If you’ve worked with computers for any length of time, you’ve no doubt encountered situations in which a crash was so severe that it took a full day (or longer) to restore the system to working order. Meanwhile, your workload was piling up and users were kept waiting for less significant repairs while you tackled the big one.
Unfortunately, there’s no foolproof method of preventing a massive crash. You can significantly reduce the amount of time required to recover from a really big crash, though, if you know what causes the crashes in the first place. This knowledge can also help you prevent crashes.
People have different ideas of what constitutes a major crash. For the purposes of this Daily Drill Down, I’ll define a major crash as one that prevents the Windows 2000 operating system from booting.
Incorrect device drivers
One of the most frequent causes of a system failing to boot is an incorrect driver. An incorrect driver can be one of the easiest problems to track down and fix. If you change a driver and suddenly the system fails to boot, it’s pretty obvious that the driver is probably what’s causing the problem. What makes this problem even easier to track down is that most of the time there are only a handful of device drivers that have the potential to cause a boot failure.
If you suspect an incorrect device driver, the device with the incorrect driver is most often a video adapter, network card, sound card, or some other high-profile hardware component that’s used during the boot process. A modem driver or a printer driver, even if incorrect, won’t usually cause a boot failure because modems and printers aren’t usually initialized during the boot sequence.
The incorrect device driver also probably won’t have anything to do with lower-level system components such as hard drives, CD-ROM drives, USB, LPT, or serial ports, because all of these items typically rely on generic device drivers that work for just about any system. The exception to this is SCSI devices, which rely on specific device drivers. An incorrect SCSI device driver can and usually will cause a boot failure.
Bad device drivers
A bad device driver is one that has been loaded appropriately but is malfunctioning. Sometimes drivers go bad when a registry entry or file that’s associated with the driver is accidentally modified, deleted, or corrupted. Many of the rules that apply to incorrect device drivers apply to bad device drivers. A bad device driver will only cause a boot failure if the device that’s associated with the bad driver is used during the boot process.
Hard disk corruption or failure
Another major cause of major system crashes is a hard disk failure or hard disk corruption. Obviously, if the hard disk that contains the boot or system partitions (or both) were to fail, then booting the operating system would be impossible. Likewise, even if the hard disk doesn’t physically fail, if some or all of the information contained on the system or boot partitions becomes corrupted, then the boot process may also be impossible.
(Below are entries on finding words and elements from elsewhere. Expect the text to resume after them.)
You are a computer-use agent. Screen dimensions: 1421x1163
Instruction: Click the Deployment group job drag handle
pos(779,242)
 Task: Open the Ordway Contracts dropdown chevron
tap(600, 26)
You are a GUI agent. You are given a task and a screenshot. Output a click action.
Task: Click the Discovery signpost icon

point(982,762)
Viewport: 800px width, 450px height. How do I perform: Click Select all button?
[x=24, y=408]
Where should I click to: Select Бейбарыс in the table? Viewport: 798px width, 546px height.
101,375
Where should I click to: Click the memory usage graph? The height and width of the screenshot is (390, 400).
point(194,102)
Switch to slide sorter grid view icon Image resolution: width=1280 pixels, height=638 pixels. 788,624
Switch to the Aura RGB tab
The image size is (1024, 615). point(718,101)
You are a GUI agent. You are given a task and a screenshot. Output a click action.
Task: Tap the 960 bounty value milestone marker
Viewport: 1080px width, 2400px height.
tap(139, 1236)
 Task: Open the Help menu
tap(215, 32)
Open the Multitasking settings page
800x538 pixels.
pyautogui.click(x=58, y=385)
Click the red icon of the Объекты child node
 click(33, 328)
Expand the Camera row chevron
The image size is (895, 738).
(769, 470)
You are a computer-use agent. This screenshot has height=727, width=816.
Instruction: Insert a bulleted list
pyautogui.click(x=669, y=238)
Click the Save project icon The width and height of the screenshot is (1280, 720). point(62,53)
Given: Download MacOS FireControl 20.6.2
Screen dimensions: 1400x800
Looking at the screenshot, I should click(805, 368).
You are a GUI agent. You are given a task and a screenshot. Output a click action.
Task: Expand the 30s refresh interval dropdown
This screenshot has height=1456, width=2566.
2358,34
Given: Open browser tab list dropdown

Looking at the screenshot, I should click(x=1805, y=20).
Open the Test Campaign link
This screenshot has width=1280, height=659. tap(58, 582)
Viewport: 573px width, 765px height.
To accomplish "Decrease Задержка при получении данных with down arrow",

If the hard drive physically fails, the only real solution is to replace the drive and reload the operating system, restore a backup, or both. If the drive is still working, but some corruption has occurred, things quickly become much more interesting. Getting the system back up and running becomes a question of what was on the failed drive or partition.
For example, if the failed drive or partition contained only the Windows 2000 operating system, the quickest and easiest solution might be to reformat the drive and restore a backup or reload the operating system. If, on the other hand, the affected drive or partition contained data, you’d probably be better off trying to salvage the drive or partition rather than simply reformatting it.
User tampering (security)
Another cause of massive failures is user tampering. I’ve seen more situations than I can count in which a user crashed a workstation. One example is the user who was running out of hard disk space and “corrected” the problem by erasing every file he didn’t recognize (COMMAND.COM, WIN.COM, etc.).
User tampering isn’t nearly as big an issue in Windows 2000 as it was in Windows 9x because of the integrated security. I have seen it happen, though. For example, in one situation, Windows 2000 workstations used the FAT file system instead of NTFS, and there was nothing preventing users from making changes to system files.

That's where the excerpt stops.